Once again, this is giving Mitch Kupchak credit for alleviating a dysfunctional situation that he himself created. Once the Lakers acquiesced to Kobe's ego and traded Shaquille O'Neal they gave birth to a situation in which the star player (correctly) ascertained that he could hold the team hostage to suit his whims. Mark my words, Kobe Bryant is not done pulling this shit; not by a long shot.
• But wait, there was one more move: not trading Lamar Odom. Odom's status was shaky even after Gasol arrived, with some wondering if there was enough basketball for three offensive threats. Odom, though, is a matchup nightmare even when defenses aren't drawn away by the other two guys. His season averages (13.6 points, 10.1 rebounds and 50.4 percent shooting) have bumped considerably since the Feb. 21 deadline passed (14.3 ppg, 11.0 rpg, 61.9 FG pct.).

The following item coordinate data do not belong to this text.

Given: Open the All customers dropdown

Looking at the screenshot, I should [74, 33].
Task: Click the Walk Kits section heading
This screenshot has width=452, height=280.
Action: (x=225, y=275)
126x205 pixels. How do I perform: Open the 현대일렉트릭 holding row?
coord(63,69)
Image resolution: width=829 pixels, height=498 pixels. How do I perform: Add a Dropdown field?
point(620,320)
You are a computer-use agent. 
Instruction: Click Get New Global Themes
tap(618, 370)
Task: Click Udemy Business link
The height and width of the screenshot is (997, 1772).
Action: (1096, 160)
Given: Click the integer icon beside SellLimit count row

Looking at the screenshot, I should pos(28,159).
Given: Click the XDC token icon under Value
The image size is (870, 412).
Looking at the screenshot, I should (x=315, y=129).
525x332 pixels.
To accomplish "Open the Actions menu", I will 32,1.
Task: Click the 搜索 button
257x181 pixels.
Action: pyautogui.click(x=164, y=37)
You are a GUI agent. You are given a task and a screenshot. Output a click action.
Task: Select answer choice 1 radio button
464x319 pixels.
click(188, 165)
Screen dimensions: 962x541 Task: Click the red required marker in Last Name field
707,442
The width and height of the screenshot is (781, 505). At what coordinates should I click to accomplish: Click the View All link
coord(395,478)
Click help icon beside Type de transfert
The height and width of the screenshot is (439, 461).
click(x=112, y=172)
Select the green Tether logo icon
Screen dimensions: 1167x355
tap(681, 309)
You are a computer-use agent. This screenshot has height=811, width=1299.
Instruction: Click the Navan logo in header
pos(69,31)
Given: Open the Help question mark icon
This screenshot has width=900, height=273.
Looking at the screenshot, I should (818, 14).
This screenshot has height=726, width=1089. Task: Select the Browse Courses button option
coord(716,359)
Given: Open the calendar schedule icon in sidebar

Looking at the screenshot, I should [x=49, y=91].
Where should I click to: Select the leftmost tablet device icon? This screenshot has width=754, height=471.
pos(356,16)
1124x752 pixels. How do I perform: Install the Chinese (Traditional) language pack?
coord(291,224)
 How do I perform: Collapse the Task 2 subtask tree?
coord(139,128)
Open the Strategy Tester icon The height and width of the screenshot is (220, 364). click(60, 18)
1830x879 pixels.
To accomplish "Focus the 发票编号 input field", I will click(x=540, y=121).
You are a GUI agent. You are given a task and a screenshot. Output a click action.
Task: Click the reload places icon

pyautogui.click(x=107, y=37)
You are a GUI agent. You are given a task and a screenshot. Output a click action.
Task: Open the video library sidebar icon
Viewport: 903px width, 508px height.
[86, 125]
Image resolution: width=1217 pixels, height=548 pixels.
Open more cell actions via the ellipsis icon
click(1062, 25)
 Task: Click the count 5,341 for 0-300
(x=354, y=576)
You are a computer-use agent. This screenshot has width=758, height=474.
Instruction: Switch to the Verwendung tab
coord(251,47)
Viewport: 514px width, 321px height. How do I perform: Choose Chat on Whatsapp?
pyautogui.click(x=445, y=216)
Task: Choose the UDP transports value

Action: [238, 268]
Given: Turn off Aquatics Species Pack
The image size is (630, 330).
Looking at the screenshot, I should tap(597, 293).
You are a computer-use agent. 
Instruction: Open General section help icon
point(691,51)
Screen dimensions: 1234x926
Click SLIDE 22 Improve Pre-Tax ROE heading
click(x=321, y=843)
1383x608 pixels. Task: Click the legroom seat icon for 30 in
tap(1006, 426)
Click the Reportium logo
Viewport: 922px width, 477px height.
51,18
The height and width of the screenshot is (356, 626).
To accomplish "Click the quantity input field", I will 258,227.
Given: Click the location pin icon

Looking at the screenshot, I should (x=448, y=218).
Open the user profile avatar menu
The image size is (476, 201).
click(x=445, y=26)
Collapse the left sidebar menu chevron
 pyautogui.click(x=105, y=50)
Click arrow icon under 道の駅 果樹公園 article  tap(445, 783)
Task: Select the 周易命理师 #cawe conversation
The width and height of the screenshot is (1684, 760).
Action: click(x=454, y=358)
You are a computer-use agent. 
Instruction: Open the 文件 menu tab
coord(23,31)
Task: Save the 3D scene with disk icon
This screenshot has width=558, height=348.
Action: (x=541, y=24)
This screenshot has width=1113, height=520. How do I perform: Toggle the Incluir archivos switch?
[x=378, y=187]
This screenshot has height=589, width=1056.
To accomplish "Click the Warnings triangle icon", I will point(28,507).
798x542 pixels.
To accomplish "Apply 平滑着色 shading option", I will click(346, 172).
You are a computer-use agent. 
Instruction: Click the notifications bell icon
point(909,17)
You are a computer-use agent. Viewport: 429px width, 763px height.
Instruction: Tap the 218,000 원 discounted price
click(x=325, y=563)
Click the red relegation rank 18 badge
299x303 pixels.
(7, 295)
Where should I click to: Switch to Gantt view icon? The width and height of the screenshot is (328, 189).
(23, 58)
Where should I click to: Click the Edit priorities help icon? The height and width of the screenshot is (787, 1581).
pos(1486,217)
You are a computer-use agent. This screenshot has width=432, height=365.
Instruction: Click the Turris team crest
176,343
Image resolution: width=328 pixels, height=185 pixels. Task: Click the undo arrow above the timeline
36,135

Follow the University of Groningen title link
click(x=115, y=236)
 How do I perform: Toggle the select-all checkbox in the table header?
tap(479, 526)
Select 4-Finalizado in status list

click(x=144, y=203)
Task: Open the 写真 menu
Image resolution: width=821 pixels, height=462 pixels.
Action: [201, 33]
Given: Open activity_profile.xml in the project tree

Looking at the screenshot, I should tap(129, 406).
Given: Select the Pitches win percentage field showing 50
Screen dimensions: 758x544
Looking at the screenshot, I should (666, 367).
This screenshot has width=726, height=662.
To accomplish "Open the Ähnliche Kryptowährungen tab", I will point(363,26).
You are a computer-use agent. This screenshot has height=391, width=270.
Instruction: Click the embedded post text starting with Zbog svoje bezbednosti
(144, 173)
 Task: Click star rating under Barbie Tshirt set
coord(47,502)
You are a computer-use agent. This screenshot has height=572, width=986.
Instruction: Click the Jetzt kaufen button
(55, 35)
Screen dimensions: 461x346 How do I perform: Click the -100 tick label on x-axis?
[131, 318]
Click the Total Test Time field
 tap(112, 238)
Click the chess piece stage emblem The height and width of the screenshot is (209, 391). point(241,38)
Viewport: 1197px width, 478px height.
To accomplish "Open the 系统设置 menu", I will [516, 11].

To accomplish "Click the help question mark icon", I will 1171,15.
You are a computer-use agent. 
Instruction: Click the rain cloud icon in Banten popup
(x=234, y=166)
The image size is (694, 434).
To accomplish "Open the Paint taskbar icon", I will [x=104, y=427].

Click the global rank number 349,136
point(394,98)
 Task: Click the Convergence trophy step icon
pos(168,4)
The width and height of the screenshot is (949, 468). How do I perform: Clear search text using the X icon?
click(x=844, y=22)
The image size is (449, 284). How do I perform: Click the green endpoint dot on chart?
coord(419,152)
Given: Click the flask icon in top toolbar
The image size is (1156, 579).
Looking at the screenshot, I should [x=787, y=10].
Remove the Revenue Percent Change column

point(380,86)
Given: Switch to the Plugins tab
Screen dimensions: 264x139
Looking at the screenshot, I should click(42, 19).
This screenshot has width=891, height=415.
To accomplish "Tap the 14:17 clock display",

This is by far the strangest "plus." First of all, I don't remember hearing any serious calls that the Lakers should trade Odom after getting Gasol, do you? This would be like me congratulating Danny Ainge on not trading James Posey: Aschburner's inventing a situation that never existed to credit Mitch Kupchak for not acting on said imaginary situation. Furthermore, besides the 10-point jump in Odom's FG%, I'm not really sure you can argue that his numbers have bumped "considerably" since the Gasol trade. I mean, they've gone up a little, but I don't think a 0.7 bounce in Lamar Odom's ppg over the past four weeks is really material in a Kupchak-for-Exec-of-the-Year argument.
Look, I realize I write for a Celtics blog, and that I open myself up to all sorts of charges of homerism in writing this column. That said, I do genuinely believe that Ainge deserves Executive of the Year: the Celtics' turnaround this season has been so remarkably unparalleled--and due purely to personnel moves--that I don't really see a convincing argument for anyone else. But really what riles me is the sort of shitty non-analysis like Aschburner's that lazily takes a slightly-controversial stand simply to try and convince us that its author is taking some stand against conventional wisdom. I mean, this article doesn't even work as a sort of counterfactual intellectual exercise, as it's completely egregious how little intellect clearly went into it. Anyways, that took a little longer than expected but I guess I feel better now.